A commercial preparation of ACP is casein phosphopeptide-amorphous calcium phosphate (CPP-ACP), derived from cow milk. It is sold under various brand names including Recaldent and Tooth Mousse, intended to be applied directly to teeth. Its clinical usefulness is unproven.

==Biogenic ACP==
Biogenic ACP has been found in the inner ear of embryonic sharks, mammalian milk and dental enamel. However, whilst its unequivocal presence in bones and teeth is debated, there is evidence that transient amorphous precursors are involved in the development of bone and teeth. The ACP in bovine milk (CPP-ACP) is believed to involve calcium phosphate nanoclusters in a shell of casein phosphopeptides. A typical casein micelle of radius 100 nm contains around 10,000 casein molecules and 800 nanoclusters of ACP, each about 4.8 nm in diameter. The concentration of calcium phosphate is higher in milk than in serum, but it rarely forms deposits of insoluble phosphates. Unfolded phosphopeptides are believed to sequester ACP nanoclusters and form stable complexes in other biofluids such as urine and blood serum, preventing deposition of insoluble calcium phosphates and calcification of soft tissue. In the laboratory, stored samples of formulations of artificial blood, serum, urine and milk (which approximate the pH of the naturally occurring fluid) deposit insoluble phosphates. The addition of suitable phosphopeptides prevents precipitation.

==Posner's clusters==
Following investigations into the composition of amorphous calcium phosphates precipitated under different conditions, Posner and Betts suggested in the mid-1970s that the structural unit of ACP was a neutral cluster Ca_{9}(PO_{4})_{6}. Calculations support the description of a cluster with central Ca^{2+} ion surrounded by six phosphate PO_{4}^{3−} anions, which in turn are surrounded by eight further calcium ions. The resulting cluster is estimated to have a diameter of around 950 pm (0.95 nm). These are now generally referred to as Posner's clusters. Precipitated ACP is believed to be made up of particles containing a number of Posner's clusters with water in the intervening spaces. While plasma spray coated ACP may contain Posner's clusters, there cannot be any water present. New studies propose the idea of posner clusters acting as neural qbits because their entangled ^{31}P have a long relaxation time and are in a S_{6} symmetry. The idea behind it is that the posner molecules meld and release calcium-ions which stimulises the neurons.

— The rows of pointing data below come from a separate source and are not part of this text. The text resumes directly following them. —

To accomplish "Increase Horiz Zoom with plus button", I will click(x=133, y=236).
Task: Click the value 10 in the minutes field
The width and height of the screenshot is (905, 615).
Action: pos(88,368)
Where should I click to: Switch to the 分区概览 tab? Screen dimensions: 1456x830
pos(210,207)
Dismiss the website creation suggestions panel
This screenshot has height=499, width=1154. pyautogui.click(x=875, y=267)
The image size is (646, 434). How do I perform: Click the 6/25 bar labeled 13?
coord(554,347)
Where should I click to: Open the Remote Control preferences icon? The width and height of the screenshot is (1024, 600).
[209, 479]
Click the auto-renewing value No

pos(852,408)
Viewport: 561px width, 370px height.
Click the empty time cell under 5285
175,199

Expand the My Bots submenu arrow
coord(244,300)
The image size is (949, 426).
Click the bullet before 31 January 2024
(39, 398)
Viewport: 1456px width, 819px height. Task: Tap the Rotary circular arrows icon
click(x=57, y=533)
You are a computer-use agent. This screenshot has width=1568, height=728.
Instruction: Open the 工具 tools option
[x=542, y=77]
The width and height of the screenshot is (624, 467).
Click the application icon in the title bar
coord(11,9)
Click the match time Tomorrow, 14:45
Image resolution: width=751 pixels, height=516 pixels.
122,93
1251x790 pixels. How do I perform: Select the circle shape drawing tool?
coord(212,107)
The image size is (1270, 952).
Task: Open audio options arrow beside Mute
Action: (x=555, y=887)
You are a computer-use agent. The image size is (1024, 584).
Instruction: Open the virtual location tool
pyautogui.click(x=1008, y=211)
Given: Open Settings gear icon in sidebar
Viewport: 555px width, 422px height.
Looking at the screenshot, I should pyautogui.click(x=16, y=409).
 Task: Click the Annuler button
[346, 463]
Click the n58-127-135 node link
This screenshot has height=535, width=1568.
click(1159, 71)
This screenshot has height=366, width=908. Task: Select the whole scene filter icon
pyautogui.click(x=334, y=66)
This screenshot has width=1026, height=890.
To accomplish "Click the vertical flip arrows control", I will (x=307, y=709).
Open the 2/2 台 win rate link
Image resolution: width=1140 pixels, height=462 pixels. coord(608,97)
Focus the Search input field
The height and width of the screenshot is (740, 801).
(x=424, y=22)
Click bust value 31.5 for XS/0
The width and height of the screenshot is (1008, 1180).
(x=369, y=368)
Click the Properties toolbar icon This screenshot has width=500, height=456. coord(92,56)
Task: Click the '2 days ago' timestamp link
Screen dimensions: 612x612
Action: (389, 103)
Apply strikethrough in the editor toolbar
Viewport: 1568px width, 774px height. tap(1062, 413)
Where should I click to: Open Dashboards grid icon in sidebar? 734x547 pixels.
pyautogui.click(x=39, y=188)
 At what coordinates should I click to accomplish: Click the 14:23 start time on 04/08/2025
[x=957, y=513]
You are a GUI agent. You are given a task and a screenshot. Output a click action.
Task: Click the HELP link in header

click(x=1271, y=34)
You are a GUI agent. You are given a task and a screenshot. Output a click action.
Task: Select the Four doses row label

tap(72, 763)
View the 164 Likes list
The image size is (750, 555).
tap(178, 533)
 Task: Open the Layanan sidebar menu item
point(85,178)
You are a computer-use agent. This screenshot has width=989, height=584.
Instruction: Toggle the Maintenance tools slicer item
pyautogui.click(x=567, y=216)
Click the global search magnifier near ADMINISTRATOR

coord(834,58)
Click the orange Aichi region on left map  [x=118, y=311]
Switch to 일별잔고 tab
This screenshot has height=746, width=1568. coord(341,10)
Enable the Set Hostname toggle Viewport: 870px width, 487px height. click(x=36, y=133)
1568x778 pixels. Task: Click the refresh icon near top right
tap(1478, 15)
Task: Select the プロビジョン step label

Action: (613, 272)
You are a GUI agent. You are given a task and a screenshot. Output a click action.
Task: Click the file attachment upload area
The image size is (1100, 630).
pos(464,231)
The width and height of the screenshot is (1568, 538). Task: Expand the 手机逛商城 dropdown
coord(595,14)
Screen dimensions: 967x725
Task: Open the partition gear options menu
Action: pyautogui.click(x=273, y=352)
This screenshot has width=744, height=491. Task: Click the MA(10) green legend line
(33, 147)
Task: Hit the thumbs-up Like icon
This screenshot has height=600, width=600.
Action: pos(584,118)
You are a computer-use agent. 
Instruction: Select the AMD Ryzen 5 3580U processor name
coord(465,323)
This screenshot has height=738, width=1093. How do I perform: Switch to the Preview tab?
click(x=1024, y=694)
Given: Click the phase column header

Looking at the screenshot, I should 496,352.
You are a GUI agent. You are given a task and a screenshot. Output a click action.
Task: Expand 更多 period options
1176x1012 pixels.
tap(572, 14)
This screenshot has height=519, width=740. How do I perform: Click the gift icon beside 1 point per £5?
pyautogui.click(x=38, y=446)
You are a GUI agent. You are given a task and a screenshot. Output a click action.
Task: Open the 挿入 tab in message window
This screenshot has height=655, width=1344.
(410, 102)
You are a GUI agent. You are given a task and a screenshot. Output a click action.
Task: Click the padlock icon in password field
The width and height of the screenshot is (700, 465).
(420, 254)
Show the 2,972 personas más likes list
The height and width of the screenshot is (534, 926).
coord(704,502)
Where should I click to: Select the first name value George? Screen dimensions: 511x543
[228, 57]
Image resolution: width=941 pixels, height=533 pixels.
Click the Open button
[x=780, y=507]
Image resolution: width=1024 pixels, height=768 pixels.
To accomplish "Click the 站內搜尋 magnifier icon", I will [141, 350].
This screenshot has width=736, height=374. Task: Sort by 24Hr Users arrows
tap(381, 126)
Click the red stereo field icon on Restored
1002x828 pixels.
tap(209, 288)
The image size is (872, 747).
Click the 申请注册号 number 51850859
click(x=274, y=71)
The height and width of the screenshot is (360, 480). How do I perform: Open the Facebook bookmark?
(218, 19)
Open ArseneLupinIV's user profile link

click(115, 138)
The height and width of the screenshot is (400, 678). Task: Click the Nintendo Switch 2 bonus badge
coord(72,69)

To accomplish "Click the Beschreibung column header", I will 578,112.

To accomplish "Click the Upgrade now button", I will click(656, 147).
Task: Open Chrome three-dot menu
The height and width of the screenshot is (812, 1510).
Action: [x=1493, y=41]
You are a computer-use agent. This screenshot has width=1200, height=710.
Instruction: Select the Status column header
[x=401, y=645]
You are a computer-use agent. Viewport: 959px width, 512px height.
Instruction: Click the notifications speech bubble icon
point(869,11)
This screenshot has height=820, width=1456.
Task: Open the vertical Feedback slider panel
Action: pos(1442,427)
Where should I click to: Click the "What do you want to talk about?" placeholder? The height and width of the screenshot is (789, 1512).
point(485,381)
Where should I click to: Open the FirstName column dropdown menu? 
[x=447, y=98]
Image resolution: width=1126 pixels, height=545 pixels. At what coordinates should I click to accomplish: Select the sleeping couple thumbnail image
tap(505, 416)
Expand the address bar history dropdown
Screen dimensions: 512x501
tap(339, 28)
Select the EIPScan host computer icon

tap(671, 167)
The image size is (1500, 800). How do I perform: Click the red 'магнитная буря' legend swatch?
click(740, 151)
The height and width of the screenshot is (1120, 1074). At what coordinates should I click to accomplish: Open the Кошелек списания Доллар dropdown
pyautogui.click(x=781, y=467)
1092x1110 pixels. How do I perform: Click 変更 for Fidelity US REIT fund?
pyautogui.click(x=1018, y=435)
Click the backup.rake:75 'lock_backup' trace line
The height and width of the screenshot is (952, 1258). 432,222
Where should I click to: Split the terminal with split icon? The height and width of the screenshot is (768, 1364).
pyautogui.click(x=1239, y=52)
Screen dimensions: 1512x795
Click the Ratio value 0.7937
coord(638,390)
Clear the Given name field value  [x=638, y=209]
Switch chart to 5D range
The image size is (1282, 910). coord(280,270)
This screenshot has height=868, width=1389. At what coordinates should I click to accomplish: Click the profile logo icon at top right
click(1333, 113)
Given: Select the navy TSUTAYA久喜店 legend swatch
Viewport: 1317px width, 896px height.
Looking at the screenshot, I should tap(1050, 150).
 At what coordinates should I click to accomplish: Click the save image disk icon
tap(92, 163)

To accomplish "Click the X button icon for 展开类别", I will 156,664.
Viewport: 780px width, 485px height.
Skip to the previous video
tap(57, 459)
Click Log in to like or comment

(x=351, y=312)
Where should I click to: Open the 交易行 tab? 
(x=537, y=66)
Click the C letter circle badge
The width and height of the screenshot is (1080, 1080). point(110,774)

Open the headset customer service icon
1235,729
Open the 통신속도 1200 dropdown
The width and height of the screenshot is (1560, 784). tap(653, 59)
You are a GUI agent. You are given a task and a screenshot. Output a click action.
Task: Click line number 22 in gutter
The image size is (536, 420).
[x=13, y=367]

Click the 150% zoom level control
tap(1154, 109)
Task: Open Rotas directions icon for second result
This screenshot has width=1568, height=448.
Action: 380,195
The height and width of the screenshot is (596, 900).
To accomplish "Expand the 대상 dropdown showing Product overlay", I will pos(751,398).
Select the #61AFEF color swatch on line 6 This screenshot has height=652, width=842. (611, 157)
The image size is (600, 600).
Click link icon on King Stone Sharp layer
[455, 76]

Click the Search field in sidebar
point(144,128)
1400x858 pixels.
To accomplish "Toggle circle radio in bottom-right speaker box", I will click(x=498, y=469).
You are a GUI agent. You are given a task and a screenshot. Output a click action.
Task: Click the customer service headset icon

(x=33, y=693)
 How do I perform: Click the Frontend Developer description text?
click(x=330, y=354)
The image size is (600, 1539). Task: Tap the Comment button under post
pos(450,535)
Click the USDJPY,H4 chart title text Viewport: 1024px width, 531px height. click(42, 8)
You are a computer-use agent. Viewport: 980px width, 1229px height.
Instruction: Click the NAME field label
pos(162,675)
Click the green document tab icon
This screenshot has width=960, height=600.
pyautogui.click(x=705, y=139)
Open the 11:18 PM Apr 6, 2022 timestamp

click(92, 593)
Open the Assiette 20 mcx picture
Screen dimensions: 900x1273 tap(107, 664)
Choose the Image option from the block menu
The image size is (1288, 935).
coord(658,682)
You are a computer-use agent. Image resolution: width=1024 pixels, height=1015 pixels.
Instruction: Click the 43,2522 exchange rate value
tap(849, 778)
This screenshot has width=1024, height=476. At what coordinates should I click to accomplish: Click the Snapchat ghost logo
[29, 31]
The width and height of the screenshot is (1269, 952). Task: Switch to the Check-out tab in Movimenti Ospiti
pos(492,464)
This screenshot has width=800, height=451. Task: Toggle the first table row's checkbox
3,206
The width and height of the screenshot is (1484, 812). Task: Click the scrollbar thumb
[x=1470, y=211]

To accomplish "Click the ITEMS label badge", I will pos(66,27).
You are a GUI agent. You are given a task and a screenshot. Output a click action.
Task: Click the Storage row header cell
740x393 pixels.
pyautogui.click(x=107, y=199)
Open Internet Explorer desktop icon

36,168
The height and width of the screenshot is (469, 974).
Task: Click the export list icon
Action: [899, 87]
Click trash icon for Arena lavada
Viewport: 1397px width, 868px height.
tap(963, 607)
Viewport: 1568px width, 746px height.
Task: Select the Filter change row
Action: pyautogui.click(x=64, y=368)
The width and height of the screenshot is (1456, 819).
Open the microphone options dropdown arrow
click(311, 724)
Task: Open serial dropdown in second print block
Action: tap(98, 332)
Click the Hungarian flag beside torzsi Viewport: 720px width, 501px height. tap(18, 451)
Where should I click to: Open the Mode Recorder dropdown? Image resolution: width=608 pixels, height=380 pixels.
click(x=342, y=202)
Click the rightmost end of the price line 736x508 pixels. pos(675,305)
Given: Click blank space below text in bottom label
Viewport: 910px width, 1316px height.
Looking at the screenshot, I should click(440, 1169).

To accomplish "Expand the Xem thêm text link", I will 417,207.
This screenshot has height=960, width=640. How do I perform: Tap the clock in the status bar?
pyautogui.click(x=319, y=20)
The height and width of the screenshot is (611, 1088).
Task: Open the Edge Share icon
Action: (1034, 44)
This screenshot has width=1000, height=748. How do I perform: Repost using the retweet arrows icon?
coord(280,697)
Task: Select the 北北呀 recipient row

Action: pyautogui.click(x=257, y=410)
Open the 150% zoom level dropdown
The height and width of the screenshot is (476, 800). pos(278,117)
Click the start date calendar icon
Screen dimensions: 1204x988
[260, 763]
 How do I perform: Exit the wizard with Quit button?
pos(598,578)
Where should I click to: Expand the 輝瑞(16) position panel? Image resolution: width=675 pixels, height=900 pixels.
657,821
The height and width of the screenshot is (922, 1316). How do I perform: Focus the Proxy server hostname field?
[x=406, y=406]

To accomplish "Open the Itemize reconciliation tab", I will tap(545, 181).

==Use in dental treatment==
Amorphous calcium phosphate in combination with casein phosphopeptide has been used as a dental treatment to treat incipient dental decay. ACP sees its main use as an occluding agent, which aids in reducing sensitivity. Studies have shown that it does form a remineralized phase of hydroxyapatite consistent with the natural enamel. In addition, clinical studies have shown that patients who whiten their teeth have reduced sensitivity after treatment. It is believed that ACP hydrolyzes under physiological temperatures and pH to form octacalcium phosphate as an intermediate, and then surface apatite.

==Method of mineralization==
ACP lacks the long-range, periodic atomic-scale order of crystalline calcium phosphates. The X-ray diffraction pattern is broad and diffuse with a maximum at $2\theta = 25^\circ$, and no other different features compared with well-crystallized hydroxyapatite. Under electron microscopy, its morphological form is shown as small spheroidal particles in the scale of tenths nanometer. In aqueous media, ACP is easily transformed into crystalline phases such as octacalcium phosphate and apatite due to the growing of microcrystallites. It has been demonstrated that ACP has better osteoconductivity and biodegradability than tricalcium phosphate and hydroxyapatite in vivo.

Moreover, it can increase alkaline phosphatase activities of mesoblasts, enhance cell proliferation and promote cell adhesion. The unique role of ACP during the formation of mineralized tissues makes it a promising candidate material for tissue repair and regeneration. ACP may also be a potential remineralizing agent in dental applications. Recently developed ACP-filled bioactive composites are believed to be effective anti-demineralizing/remineralizing agents for the preservation and repair of tooth structures.